Paul fired back by portraying Conway as a willing helper to President Barack Obama, who remains unpopular in Kentucky. Paul said Conway will have to run away from Obama in the fall campaign but won't be able to run fast enough.

The rivals let loose the political crossfire as they spoke in the same western Kentucky city on the eve of their showdown Saturday at the annual Fancy Farm picnic, the traditional kickoff of their fall campaign.

In a speech to labor activists and other supporters, Conway accused the libertarian-leaning Paul of trying to exploit nagging concerns about job security in a troubled economy.

"If you look throughout history, in times of economic peril and times of trouble, there is always a demagogue who jumps up and plays to people's fears rather than their hopes," Conway said. "And that's what's going on in this Senate race.
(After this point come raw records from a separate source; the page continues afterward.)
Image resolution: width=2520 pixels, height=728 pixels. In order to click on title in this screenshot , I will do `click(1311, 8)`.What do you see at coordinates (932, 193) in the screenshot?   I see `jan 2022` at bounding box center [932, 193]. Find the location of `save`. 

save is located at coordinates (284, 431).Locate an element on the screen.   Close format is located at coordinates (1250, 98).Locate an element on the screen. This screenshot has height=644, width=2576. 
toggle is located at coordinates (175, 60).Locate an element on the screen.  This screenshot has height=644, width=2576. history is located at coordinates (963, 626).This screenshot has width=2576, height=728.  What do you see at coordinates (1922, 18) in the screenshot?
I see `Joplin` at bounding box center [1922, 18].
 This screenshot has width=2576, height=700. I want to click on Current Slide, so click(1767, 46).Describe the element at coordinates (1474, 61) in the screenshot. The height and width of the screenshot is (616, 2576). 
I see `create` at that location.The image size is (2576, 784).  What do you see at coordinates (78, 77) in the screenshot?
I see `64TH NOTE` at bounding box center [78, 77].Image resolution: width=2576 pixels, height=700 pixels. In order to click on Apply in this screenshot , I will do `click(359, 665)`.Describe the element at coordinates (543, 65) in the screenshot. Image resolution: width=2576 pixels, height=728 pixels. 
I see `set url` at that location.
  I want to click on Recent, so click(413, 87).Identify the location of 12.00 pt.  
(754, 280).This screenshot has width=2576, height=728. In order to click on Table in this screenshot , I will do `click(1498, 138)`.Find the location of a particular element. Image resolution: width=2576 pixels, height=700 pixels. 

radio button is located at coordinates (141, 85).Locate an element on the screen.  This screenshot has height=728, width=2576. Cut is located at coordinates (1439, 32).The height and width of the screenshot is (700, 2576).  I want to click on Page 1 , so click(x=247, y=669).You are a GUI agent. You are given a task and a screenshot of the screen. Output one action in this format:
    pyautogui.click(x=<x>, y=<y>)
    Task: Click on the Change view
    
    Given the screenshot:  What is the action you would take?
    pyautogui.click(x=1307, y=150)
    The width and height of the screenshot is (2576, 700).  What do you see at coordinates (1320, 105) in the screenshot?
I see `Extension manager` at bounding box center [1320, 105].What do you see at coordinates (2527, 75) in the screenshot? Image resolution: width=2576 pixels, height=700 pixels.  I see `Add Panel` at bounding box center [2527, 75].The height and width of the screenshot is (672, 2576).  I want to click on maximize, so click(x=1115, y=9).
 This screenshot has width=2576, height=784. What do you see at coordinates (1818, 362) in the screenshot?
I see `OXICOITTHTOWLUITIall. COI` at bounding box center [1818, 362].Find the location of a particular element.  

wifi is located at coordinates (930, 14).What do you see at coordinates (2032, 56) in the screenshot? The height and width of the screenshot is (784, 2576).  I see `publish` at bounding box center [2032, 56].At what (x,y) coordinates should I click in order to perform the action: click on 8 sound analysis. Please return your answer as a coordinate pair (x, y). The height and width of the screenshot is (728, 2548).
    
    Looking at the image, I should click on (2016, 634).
And our charge over the next 87 days is to beat it back."

In his speech Friday to a Republican audience, Paul said Democrats will attack him to try to distract voters from unpopular policies in Washington.

"The other side's strategy will be to try to vilify me and not talk about the issues, not talk about President Obama, not talk about (House Speaker) Nancy Pelosi, not talk about (Senate Majority Leader) Harry Reid," he said. "But in order for them to run, because they know Kentucky voters don't support any of these proposals coming out of Washington, they will have to run headlong away from their president, headlong away from his leadership."

Paul, a Bowling Green eye doctor and first-time candidate, said voters have responded to his call to cut government spending and free up businesses from onerous regulations that prevent job growth.

"I think there's never been (another) election when, not only is there great momentum behind us, the wind is behind us, but that there's a great difference in the messages," Paul said.

At the Democratic event, other prominent party leaders kept up the bare-knuckled attacks against Paul. Kentucky House Speaker Greg Stumbo called Paul a "dangerous man," while Gov. Steve Beshear said the Republican promotes extreme views.

"This fellow stands for extreme policies in this country," Beshear said. "We cannot afford to send somebody to Washington that does not know how to make things happen, but instead just wants to stand in the way of anything happening."

Paul caused a brief political firestorm in the spring by expressing misgivings about applying a portion of the Civil Rights Act to private businesses, and for suggesting that the Obama administration's harsh criticism of BP for the massive Gulf of Mexico oil spill was un-American and antibusiness.